New Zealand's housing market has recorded its strongest annual price growth in years, with the national median rising 3.2 per cent year-on-year to $795,000 in February. Combined with January's 0.7 per cent annual gain, it marks back-to-back months of positive annual growth. This is the first consecutive positive readings since the post-pandemic correction began in 2022.

The February result needs seasonal context. January is always the market's quietest month, and February consistently delivers a strong rebound as buyers and sellers return from summer. This year's 5.2 per cent month-on-month lift from $755,000 to $795,000 sits squarely within the historical norm. What is not seasonal, which is why it matters more, is the annual trend. The 3.2 per cent year-on-year gain is the latest sign of hope that the market's long period of price stability is giving way to modest but genuine appreciation.

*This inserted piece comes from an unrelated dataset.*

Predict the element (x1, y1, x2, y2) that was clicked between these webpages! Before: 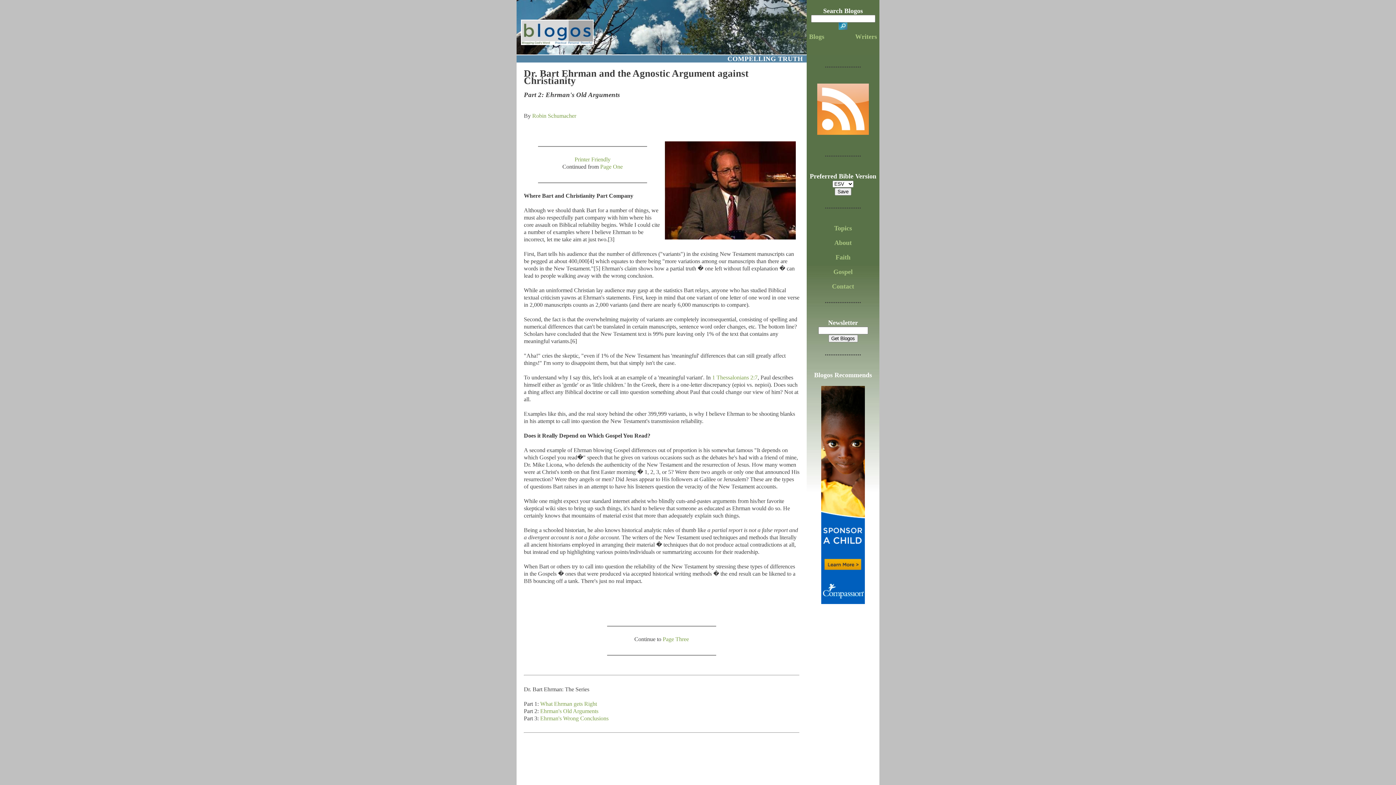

That appreciation is now broad-based. The national median excluding Auckland reached $715,000, up 2.1 per cent annually, confirming the February result is not an Auckland composition story. Even the two cities that endured the deepest corrections, Auckland and Wellington, are now recording positive annual growth, a meaningful shift after years of pressure.


The market is also better supplied than it has been at any point during the recovery. New listings reached 11,891 in February, up 6.0 per cent on the same month last year, and the 12-month rolling count of listings sits at 111,378. Yet the market is absorbing that supply efficiently: the sales-to-listings conversion ratio reached 72.3 per cent in February, the highest level its been at for the last five years.

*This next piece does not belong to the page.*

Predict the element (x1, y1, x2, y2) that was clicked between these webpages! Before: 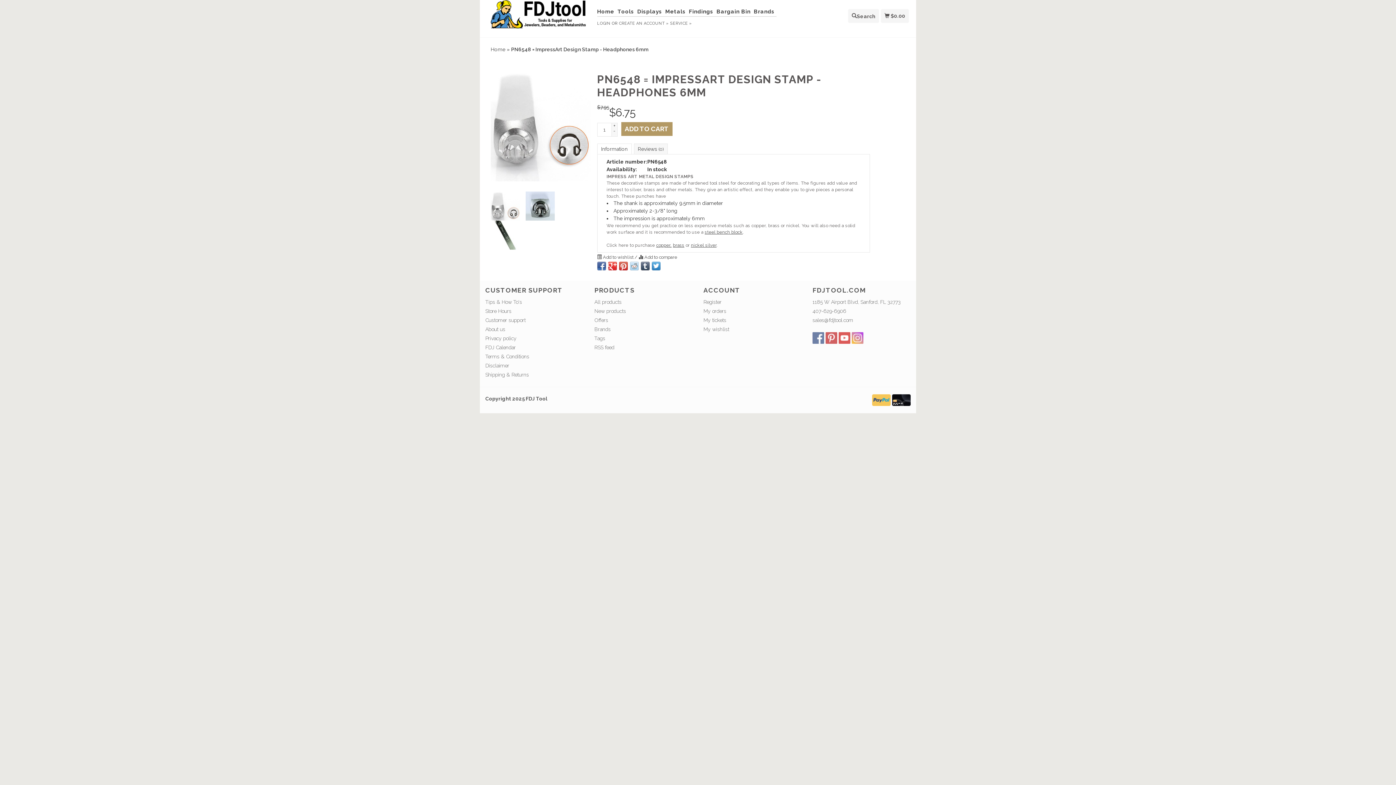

The 12-month rolling count of sales reached 80,564, up approximately 9 per cent from the same point last year. Transaction activity has been recovering steadily since the correction low, and February's 6,523 sales were essentially level with February 2025's 6,502 — a sign that the annual improvement is structural rather than month-to-month noise.


A recovery without a tailwind

The Reserve Bank held the Official Cash Rate at 2.25 per cent in February, and inflation remains at 3.1 per cent, slightly above the 1 to 3 per cent target band. The rate-cutting cycle that supported the market through 2024 and 2025 appears to have run its course for now.

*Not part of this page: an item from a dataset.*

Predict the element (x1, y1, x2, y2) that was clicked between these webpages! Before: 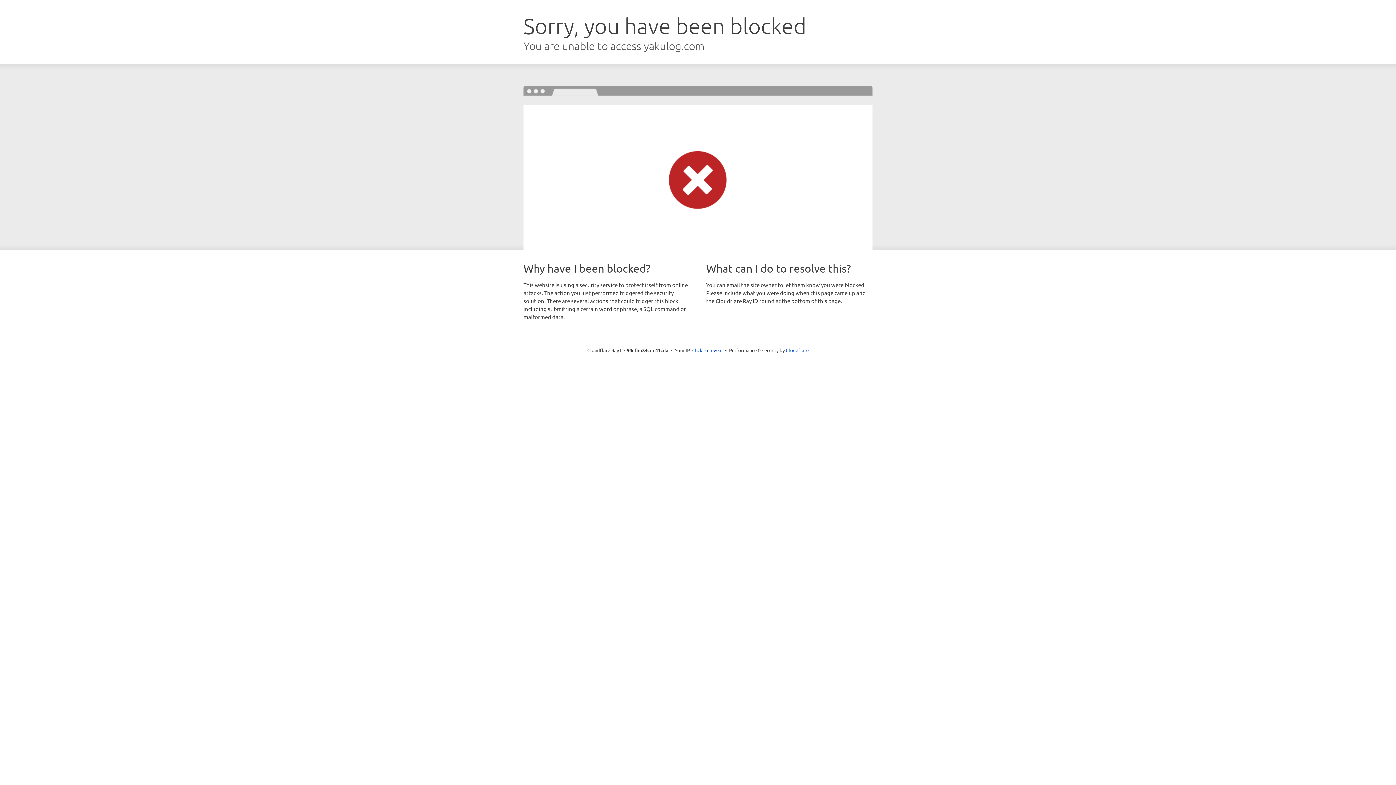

That context makes February's result more meaningful, not less. Price growth is accelerating even as the monetary tailwind fades, suggesting the market's recovery is increasingly self-sustaining — driven by genuine demand, realistic vendor expectations, and a stock of buyers who have been waiting for the right conditions rather than chasing capital gains.

The question heading into autumn is whether February's momentum can survive the typical seasonal slowdown. Historically, March holds or extends February's gains before the April-July period brings its predictable softening. If the annual growth rate holds above 3 per cent through the cooler months, it will be a signal that New Zealand's housing market has genuinely entered a new phase.